Chanter parce qu’on croit à la liberté et qu’on veut affirmer sa valeur : le lendemain de l’attentat sur un marché de Noël à Berlin, au pied de la Kaiser-Wilhelm-Gedächtniskirche, le RIAS Kammerchor issu de cette ville et le Freiburger Barockorchester affirment en ouverture du concert que le « Jauchzet, frohlocket » inaugural du Weihnachtsoratorium n’est pas une formule vaine. Et que les sonorités plus tendres, dégagées aussi par la direction de Hans-Christoph Rademann avec une sensibilité inouïe, sont dédiées à la mémoire des victimes.

C’est avec un dynamisme obstiné que chœur et orchestre se jettent dans la première des quatre cantates du Weihnachtsoratorium données aujourd’hui (I, II, III, VI). Le tempo est tonique, les flûtes baroques préludent avec inspiration et la timbale exulte. Une direction en finesse se dessine sous les premières notes chantées : un beau légato oppose « Lobpreiset die Tage » au « Lasset das Zagen », très articulé et incitatif.

En matière de solistes, la distribution présente de très beaux timbres. Maximilian Schmitt, ténor, a des aigus d’une légèreté confondante. Ses récitatifs d’évangéliste sont très lyriques, et son air de la Cantate des Bergers (II), « Frohe Hirten, eilt », lui demande une sacrée vélocité. La beauté de la flûte co-soliste accompagnée par le violoncelle est cependant telle qu’elle parvient à focaliser l’attention. J’aime beaucoup le timbre élégant et la technique achevée d’Anke Vondung, à qui est confié le rôle d’alto. Mais si les beaux airs que sont « Bereite dich, Zion » ou « Schlafe, mein Liebster » nous laissent sur notre faim, ce n’est pas la faute de la soliste, mais le choix de la distribution. Mezzo à la limite du soprano lyrique, elle voit ses graves se noyer dans l’orchestre dans cette acoustique de grande salle, alors que les trop rares aigus sont éclatants, chatoyants, splendides.

Pour sa part, Anna Lucia Richter, fait une première apparition remarquable en ange, qui, traversant la scène, se fait le héraut céleste de la bonne nouvelle, hiératique et pure, puis repart. Mais son expressivité n’est pas moins grande dans la Cantate VI, à propos du massacre des Innocents, lorsque sa voix tranchante et indignée accuse Hérode de fausseté, pour aussitôt se muer en magicienne, sur « Nur ein Wort », exprimant la surpuissance de la voix, lorsque ses aigus extraordinaires flottent en pianissimo legatissimo au-dessus des cordes. Privé, hélas, de la superbe Echoarie (située dans la Cantate IV, qui n’est pas donnée ce soir), le public se régale d’autant plus du succulent « Herr, Dein Mitleid », très allant aujourd’hui, où, en plus de la parfaite entente entre basse et soprano, les deux hautbois et le basson sont des complices géniaux.

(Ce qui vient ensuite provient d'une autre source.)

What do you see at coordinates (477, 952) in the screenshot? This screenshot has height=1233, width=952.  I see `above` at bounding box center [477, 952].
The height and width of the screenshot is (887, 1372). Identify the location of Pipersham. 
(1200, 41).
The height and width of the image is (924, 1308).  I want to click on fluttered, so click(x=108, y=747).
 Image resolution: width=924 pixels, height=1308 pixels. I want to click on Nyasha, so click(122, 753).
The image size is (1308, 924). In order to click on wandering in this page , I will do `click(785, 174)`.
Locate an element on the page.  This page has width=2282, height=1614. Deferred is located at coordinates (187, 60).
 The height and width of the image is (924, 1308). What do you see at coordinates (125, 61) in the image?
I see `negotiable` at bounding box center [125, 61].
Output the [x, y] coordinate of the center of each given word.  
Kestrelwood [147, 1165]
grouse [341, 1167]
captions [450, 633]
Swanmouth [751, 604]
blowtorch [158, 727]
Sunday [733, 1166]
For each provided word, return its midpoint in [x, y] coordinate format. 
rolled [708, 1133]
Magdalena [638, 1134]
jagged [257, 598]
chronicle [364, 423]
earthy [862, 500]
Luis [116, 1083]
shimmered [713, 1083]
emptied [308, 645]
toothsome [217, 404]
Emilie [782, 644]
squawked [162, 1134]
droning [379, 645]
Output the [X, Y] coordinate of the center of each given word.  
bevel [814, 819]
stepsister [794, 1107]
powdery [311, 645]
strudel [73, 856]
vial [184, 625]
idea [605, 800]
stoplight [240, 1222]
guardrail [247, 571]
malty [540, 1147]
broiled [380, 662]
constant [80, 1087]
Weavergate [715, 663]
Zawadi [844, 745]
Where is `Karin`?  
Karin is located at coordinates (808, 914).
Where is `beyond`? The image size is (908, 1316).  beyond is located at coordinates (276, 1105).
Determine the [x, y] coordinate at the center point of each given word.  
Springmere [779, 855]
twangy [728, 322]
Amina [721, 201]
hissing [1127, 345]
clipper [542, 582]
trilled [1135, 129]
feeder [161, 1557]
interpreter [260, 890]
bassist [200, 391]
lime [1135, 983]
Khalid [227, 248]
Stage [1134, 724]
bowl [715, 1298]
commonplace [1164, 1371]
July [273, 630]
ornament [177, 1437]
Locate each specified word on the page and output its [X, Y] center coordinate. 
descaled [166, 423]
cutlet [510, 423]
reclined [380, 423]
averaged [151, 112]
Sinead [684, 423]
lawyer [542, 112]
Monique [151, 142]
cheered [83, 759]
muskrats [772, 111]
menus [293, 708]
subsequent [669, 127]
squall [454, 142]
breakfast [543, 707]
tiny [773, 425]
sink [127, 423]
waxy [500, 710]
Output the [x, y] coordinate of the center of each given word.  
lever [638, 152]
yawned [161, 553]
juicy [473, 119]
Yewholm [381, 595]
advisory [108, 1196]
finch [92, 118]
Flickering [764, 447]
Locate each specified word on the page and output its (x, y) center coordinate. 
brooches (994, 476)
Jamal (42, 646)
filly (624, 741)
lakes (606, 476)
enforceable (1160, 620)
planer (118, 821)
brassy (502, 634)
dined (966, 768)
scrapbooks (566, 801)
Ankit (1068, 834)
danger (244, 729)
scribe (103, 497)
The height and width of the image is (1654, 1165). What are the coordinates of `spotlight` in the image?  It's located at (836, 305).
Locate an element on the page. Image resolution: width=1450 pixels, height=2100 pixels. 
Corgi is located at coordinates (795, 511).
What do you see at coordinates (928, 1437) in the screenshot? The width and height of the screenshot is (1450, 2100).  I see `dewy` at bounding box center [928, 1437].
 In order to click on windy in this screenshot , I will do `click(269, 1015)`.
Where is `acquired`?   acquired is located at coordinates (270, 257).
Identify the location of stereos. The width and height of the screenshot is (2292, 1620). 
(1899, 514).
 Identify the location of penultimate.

Justement, la basse : si je ne savais que Roderick Williams n’est pas germanophone natif, je l’aurais cru tel. À cette perfection linguistique s’ajoutent le vocal et l’humain. Rayonnant et charismatique, il balaye les doubles croches de « Großer Herr, o starker König » avec une exactitude pointilleuse. Les syncopes de l’air ressortent en splendeur, un brin coquettes, mais pas trop : juste ce qu’il faut pour rivaliser en joie avec la trompette solo. Williams est aussi un Hérode dans toute sa duplicité : une voix aux multiples facettes et une force de persuasion devant lesquelles on tombe en admiration.

Le RIAS-Kammerchor est le parfait pendant de l’excellent Freiburger Barockorchester, dont les sonorités précieuses et délicates, enjouées ou mélancoliques, ont leur équivalent dans la polyphonie des Berlinois. Hans-Christoph Rademann, chef attentionné, leur demande une interprétation extrêmement nuancée du texte, y compris dans les chorals. Le cantus firmus des sopranes dans « Er ist auf Erden kommen arm » est d’une sérénité lumineuse ; Le « Schaut her » des bergers montre leur émerveillement béat, la reprise en piano pianissimo de « Ich steh’ an Deiner Krippen hier », en bis, est une douce couette qu’il étend avec tendresse sur le nouveau-né dans la crèche, comme sur les morts de Berlin. Et l’émotion est partagée par tous les participants de ce concert très particulier : l’un des violons en a autant de poussière dans l’œil que moi.